Location
- 1645 Wildcat Lane Custer, South Dakota 57730 United States 43°45′55″N 103°34′53″W﻿ / ﻿43.76528°N 103.58139°W

Information
- Type: Public
- Motto: "Go Wildcats!"
- School district: Custer School District 16-1
- Principal: Tobey Cass
- Staff: 20.32 (FTE)
- Grades: 9-12
- Enrollment: 262 (2023-24)
- Student to teacher ratio: 12.89
- Colors: Purple and gold
- Mascot: Wildcats
- School song: "Our Director"
- Website: jrsr.csd.k12.sd.us/o/jrsr

= Custer High School (Custer, South Dakota) =

Custer High School is a high school in Custer, South Dakota, United States. It is located in the Black Hills just west of Custer State Park on Hwy 16. The principal is Tobey Cass. The school mascot is the Wildcats. They use a 4-day school week system, with classes going from Monday thru Thursday.

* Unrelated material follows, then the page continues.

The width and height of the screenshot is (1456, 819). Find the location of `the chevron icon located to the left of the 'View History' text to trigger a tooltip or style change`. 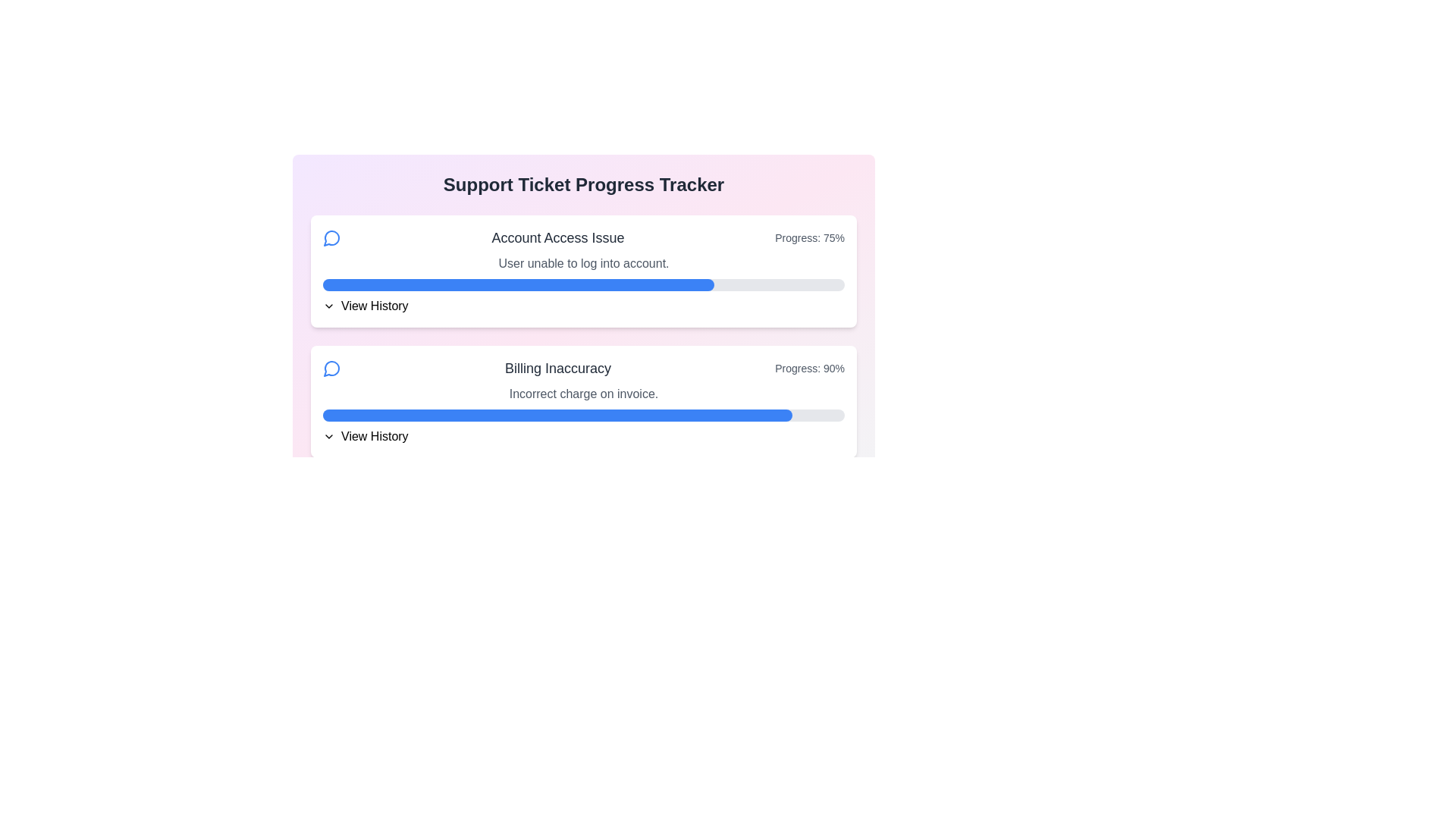

the chevron icon located to the left of the 'View History' text to trigger a tooltip or style change is located at coordinates (328, 306).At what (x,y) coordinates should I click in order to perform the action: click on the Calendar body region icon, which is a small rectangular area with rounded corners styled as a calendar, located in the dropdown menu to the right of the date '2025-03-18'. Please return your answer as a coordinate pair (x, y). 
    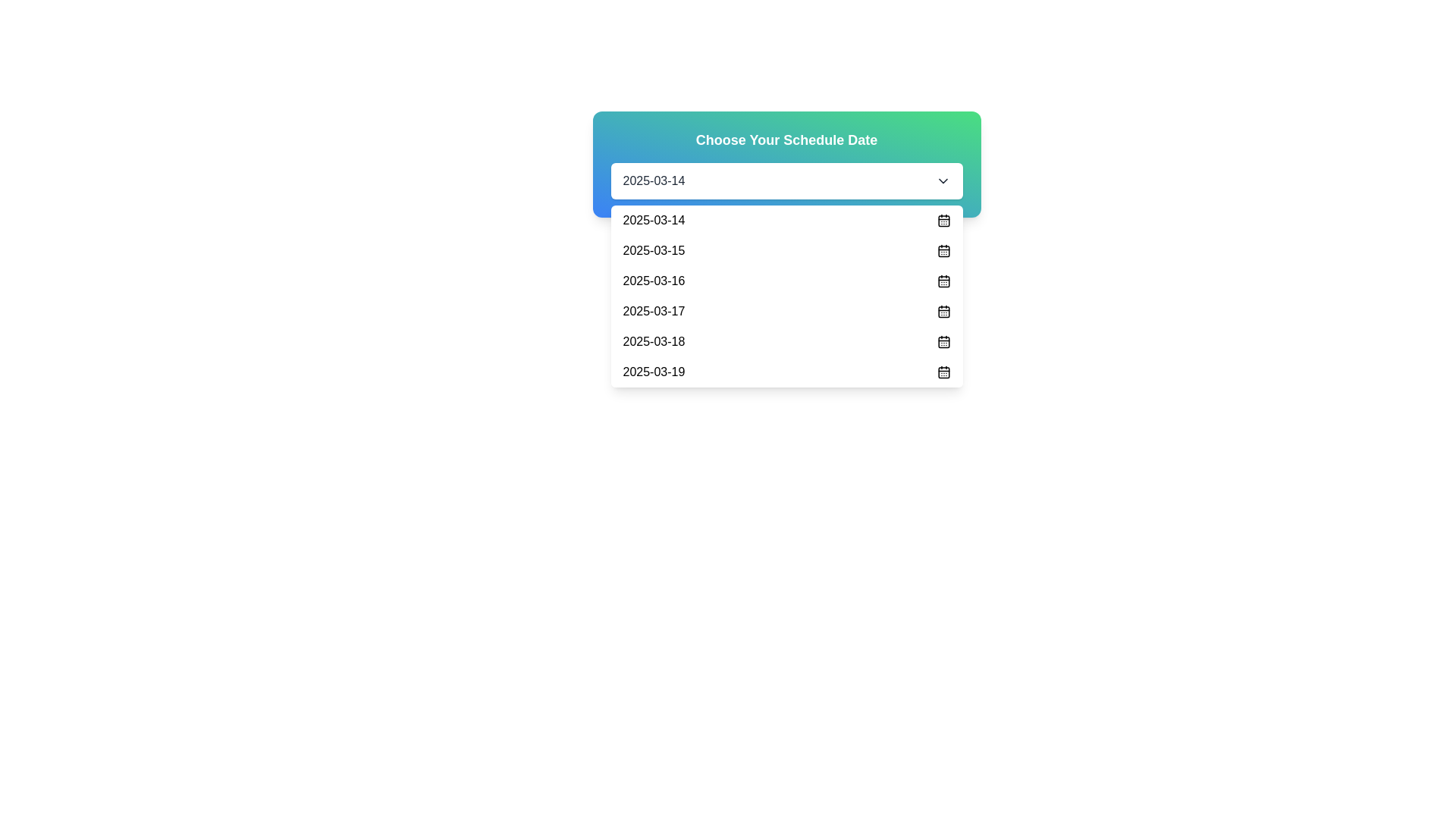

Fine art activities include Oral Interpretation, Student Council, Yearbook, Newspaper, Drama, Knowledge Bowl, National Honor Society, Vocal Music, Swing Choir, Instrumental Music, Pep Band, Drum Line, Destination Imagination, Improv, Peer Assistance, SADD, Fellowship of Christian Athletes. Sports include cross country, track & field, football, basketball, volleyball, wrestling, cheerleading, soccer, and golf.